#### [EXERCISE DETAILS]
Give all of the listing again word for word, with images excluded.

################

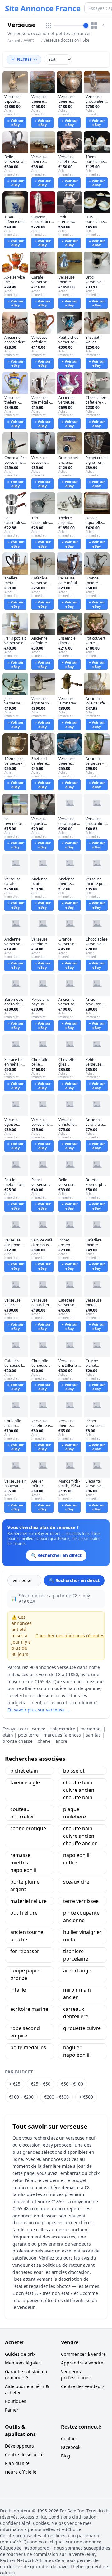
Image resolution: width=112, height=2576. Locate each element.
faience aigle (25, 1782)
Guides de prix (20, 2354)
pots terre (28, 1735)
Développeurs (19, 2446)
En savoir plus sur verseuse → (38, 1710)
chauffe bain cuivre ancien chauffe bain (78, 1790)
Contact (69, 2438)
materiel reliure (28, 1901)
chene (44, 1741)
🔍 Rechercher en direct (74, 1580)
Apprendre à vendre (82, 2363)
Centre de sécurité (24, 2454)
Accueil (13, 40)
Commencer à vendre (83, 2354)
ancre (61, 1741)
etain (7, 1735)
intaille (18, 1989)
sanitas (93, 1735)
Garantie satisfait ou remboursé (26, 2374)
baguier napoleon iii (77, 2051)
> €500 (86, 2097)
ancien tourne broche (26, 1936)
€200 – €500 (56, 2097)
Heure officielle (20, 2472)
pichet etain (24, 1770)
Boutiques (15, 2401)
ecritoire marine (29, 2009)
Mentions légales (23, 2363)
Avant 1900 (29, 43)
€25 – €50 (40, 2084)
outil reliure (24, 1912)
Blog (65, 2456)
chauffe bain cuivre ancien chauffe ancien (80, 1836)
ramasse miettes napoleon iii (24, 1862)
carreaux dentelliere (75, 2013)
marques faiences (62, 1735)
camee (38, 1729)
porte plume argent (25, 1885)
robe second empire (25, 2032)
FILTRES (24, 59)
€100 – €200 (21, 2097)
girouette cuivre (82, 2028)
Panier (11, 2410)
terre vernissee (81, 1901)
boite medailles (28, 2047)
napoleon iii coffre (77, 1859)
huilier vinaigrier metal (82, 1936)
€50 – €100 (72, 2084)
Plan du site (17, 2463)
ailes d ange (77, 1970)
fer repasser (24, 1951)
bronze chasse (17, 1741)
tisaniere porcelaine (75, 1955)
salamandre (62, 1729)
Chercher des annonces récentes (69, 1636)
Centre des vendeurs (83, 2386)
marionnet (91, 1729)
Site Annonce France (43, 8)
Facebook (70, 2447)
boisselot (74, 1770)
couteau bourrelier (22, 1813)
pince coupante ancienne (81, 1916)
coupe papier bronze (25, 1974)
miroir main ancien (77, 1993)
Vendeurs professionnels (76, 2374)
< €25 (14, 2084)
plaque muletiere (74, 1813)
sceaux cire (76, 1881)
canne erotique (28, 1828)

################

#### [ANSWER]
Image resolution: width=112, height=2576. Locate each element.
faience aigle (25, 1782)
Guides de prix (20, 2354)
pots terre (28, 1735)
Développeurs (19, 2446)
En savoir plus sur verseuse → (38, 1710)
chauffe bain cuivre ancien chauffe bain (78, 1790)
Contact (69, 2438)
materiel reliure (28, 1901)
chene (44, 1741)
🔍 Rechercher en direct (74, 1580)
Apprendre à vendre (82, 2363)
Centre de sécurité (24, 2454)
Accueil (13, 40)
Commencer à vendre (83, 2354)
ancre (61, 1741)
etain (7, 1735)
intaille (18, 1989)
sanitas (93, 1735)
Garantie satisfait ou remboursé (26, 2374)
baguier napoleon iii (77, 2051)
> €500 (86, 2097)
ancien tourne broche (26, 1936)
€200 – €500 (56, 2097)
Heure officielle (20, 2472)
pichet etain (24, 1770)
Boutiques (15, 2401)
ecritoire marine (29, 2009)
Mentions légales (23, 2363)
Avant 1900 (29, 43)
€25 – €50 (40, 2084)
outil reliure (24, 1912)
Blog (65, 2456)
chauffe bain cuivre ancien chauffe ancien (80, 1836)
ramasse miettes napoleon iii (24, 1862)
carreaux dentelliere (75, 2013)
marques faiences (62, 1735)
camee (38, 1729)
porte plume argent (25, 1885)
robe second empire (25, 2032)
FILTRES (24, 59)
€100 – €200 (21, 2097)
girouette cuivre (82, 2028)
Panier (11, 2410)
terre vernissee (81, 1901)
boite medailles (28, 2047)
napoleon iii coffre (77, 1859)
huilier vinaigrier metal (82, 1936)
€50 – €100 (72, 2084)
Plan du site (17, 2463)
ailes d ange (77, 1970)
fer repasser (24, 1951)
bronze chasse (17, 1741)
tisaniere porcelaine (75, 1955)
salamandre (62, 1729)
Chercher des annonces récentes (69, 1636)
Centre des vendeurs (83, 2386)
marionnet (91, 1729)
Site Annonce France (43, 8)
Facebook (70, 2447)
boisselot (74, 1770)
couteau bourrelier (22, 1813)
pince coupante ancienne (81, 1916)
coupe papier bronze (25, 1974)
miroir main ancien (77, 1993)
Vendeurs professionnels (76, 2374)
< €25 (14, 2084)
plaque muletiere (74, 1813)
sceaux cire (76, 1881)
canne erotique (28, 1828)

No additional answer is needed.